### [ASSIGNED TASK 1]
In the conference abstract on protein crystallization kinetics, translate the following sentence into Spanish: "Among alternative non-chromatography separation methods, crystallization is already widely used for the purification of small-molecule pharmaceutical compounds due to its cost-effectiveness."
### [ASSIGNED TASK 2]
According to the conference abstract on protein crystallization kinetics, why is packed-bed chromatography the most common bioseparation process for biopharmaceutical manufacturing?
### [ASSIGNED TASK 3]
Pick up the conference abstract on protein crystallization kinetics after its last sentence and extend it by one paragraph.

(182a) Design and Control of Novel Droplet-Based System for Estimating Protein Crystallization Kinetics | AIChE

(182a) Design and Control of Novel Droplet-Based System for Estimating Protein Crystallization Kinetics

Authors 

Hong, M. S. - Presenter, Massachusetts Institute of Technology
Lu, A. E., Massachusetts Institute of Technology
Bae, J., Seoul National University
Lee, J. M., Seoul National University
Braatz, R., Massachusetts Institute of Technology
Packed-bed chromatography is the most common bioseparation process for biopharmaceutical manufacturing because of its high resolution. However, even with recent technologies for operational improvements [1], chromatographic purification scales linearly with production rate and is a substantial proportion of the manufacturing costs. Chromatography has become more than half of the cost of goods for some biotherapeutic proteins such as monoclonal antibodies (mAbs) [2], which will increase as titers and product demands continue to increase [3–6]. Among alternative non-chromatography separation methods, crystallization is already widely used for the purification of small-molecule pharmaceutical compounds due to its cost-effectiveness. Crystallization has operating costs that scale sub-linearly with throughput [3,7].

### [Dataset excerpts]

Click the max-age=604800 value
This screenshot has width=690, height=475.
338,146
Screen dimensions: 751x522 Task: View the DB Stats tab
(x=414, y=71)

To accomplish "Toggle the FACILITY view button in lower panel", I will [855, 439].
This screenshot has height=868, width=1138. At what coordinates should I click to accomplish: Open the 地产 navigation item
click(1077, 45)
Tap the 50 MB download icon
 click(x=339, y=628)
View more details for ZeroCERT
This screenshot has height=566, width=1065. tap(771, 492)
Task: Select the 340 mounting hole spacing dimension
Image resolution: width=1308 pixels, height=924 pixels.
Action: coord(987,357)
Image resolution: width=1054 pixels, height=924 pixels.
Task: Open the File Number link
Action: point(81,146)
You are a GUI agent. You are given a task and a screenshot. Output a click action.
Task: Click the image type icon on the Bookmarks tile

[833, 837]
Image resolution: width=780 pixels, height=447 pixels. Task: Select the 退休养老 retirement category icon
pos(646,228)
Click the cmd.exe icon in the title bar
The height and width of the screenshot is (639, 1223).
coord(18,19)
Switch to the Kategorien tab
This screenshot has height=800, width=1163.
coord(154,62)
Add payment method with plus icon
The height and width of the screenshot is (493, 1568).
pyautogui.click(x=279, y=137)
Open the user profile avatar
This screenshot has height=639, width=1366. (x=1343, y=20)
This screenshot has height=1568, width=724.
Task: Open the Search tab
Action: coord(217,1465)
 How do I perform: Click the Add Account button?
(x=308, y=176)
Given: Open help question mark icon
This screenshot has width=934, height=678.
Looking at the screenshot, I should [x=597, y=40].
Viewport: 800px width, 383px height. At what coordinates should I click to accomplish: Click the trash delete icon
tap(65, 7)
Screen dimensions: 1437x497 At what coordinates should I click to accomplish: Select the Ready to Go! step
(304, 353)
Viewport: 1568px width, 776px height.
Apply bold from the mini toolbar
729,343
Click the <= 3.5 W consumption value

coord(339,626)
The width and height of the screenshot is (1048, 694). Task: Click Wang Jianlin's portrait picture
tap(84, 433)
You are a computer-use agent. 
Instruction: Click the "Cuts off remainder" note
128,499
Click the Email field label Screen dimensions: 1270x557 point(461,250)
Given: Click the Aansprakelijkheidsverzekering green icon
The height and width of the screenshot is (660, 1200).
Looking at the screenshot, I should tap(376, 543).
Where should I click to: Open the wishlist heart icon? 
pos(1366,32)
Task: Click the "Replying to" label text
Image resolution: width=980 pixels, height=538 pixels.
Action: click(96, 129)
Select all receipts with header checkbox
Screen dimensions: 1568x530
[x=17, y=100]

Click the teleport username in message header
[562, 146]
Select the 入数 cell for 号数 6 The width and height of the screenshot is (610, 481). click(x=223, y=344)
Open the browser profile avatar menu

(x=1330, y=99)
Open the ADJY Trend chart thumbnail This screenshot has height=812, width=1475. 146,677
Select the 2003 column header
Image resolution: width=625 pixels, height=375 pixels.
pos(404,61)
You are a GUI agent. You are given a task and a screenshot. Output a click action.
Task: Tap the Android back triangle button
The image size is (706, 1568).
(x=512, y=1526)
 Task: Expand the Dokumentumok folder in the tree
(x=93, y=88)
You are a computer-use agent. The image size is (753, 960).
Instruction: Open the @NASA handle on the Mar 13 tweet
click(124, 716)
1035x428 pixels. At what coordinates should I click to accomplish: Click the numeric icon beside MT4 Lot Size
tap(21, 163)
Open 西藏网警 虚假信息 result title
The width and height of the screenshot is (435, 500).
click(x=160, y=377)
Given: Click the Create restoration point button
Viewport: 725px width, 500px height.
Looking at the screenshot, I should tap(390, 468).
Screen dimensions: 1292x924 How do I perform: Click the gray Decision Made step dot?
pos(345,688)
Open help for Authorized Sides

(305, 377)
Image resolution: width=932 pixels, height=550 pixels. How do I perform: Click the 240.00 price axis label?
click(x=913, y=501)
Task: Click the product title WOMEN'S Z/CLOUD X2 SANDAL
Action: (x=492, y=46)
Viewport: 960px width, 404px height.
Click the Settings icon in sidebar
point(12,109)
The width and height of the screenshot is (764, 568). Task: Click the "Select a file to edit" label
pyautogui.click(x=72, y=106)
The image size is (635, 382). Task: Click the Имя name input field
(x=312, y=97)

### [EXPECTED OUTPUT 1]
Entre los métodos de separación alternativos que no emplean cromatografía, la cristalización ya se utiliza ampliamente para la purificación de compuestos farmacéuticos de molécula pequeña debido a su rentabilidad.

### [EXPECTED OUTPUT 2]
Because of its high resolution.

### [EXPECTED OUTPUT 3]
Crystallization technology for large-molecule therapeutic proteins is much less mature than for small molecules and is mostly still in research and development other than a few isolated products [1,3,6,7]. Protein crystallization is mainly studied by micro-batch scale protein crystallization experiments, focused on high-throughput protein crystallization screening. Few studies consider operation at the production scale. Crystallization kinetics are required for the design and control of such process but only a limited quantity of protein is available during the initial stage of process development.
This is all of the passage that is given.